Tax attorneys are accustomed to working directly with the IRS and are familiar with the strategies that can help you reduce or even eliminate your tax bill. You may also plan for a smooth financial future by consulting with a reputable tax attorney before issue arises, anticipating and saving for any anticipated tax debts.

Of course, if you do wind up having to go to tax court for whatever reason, your tax attorney will be able to fiercely protect your interests before a judge. A CPA is unable to do so.

Look for The Appropriate Match

Whether you require the services of a CPA or a tax attorney, it is critical to locate the professional that will work well with you. If you're the recipient of a family trust or the owner of an LLC, for example, search for a CPA that has experience working with customers in relevant financial situations to yours. Make sure you understand what the CPA will expect of you and that you feel comfortable discussing your personal or business accounts with the CPA. You'll likely employ a CPA to work with you for a long time, so choose someone you can trust.

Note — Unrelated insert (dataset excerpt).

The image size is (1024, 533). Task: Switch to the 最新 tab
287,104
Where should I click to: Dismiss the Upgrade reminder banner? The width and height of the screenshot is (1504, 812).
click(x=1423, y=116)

Look for someone who specializes in a field that corresponds to your requirements while looking for a tax attorney. When looking for a tax attorney, seek out someone who specializes in a field that corresponds to your requirements. Because of the complexity of tax law, many tax attorneys emphasize on a single area of specialty, therefore it's critical to inquire about their knowledge in those areas before hiring an attorney. You'll want to make sure you and the attorney can communicate successfully and that you have faith in their ability to complete the task.

Be Proactive in Your Approach

Whether you're considering hiring a CPA or a tax attorney, it's better to be proactive rather than reactive and wait for the issues to emerge. An informal meeting with a potential CPA or tax attorney to evaluate your requirements and identify your next steps.

Final Thoughts

CPAs and tax attorneys can both assist with tax planning, financial decisions, and avoiding tax penalties. CPAs may be more knowledgeable about the financial aspects of tax preparation, but an attorney can offer legal guidance in the event of difficulties or potential problems. If you need assistance with a tax defense case, hire an attorney. An attorney can also assist you in resolving situations involving significant tax debt and other complex issues.

Other reasons for choosing a CPA or tax attorney, in addition to the aforementioned distinctions, include availability, cost, and a personal connection. The greatest thing you can do is meet with a CPA and a tax attorney to discuss your circumstances and have them assist you in making the best decision for you.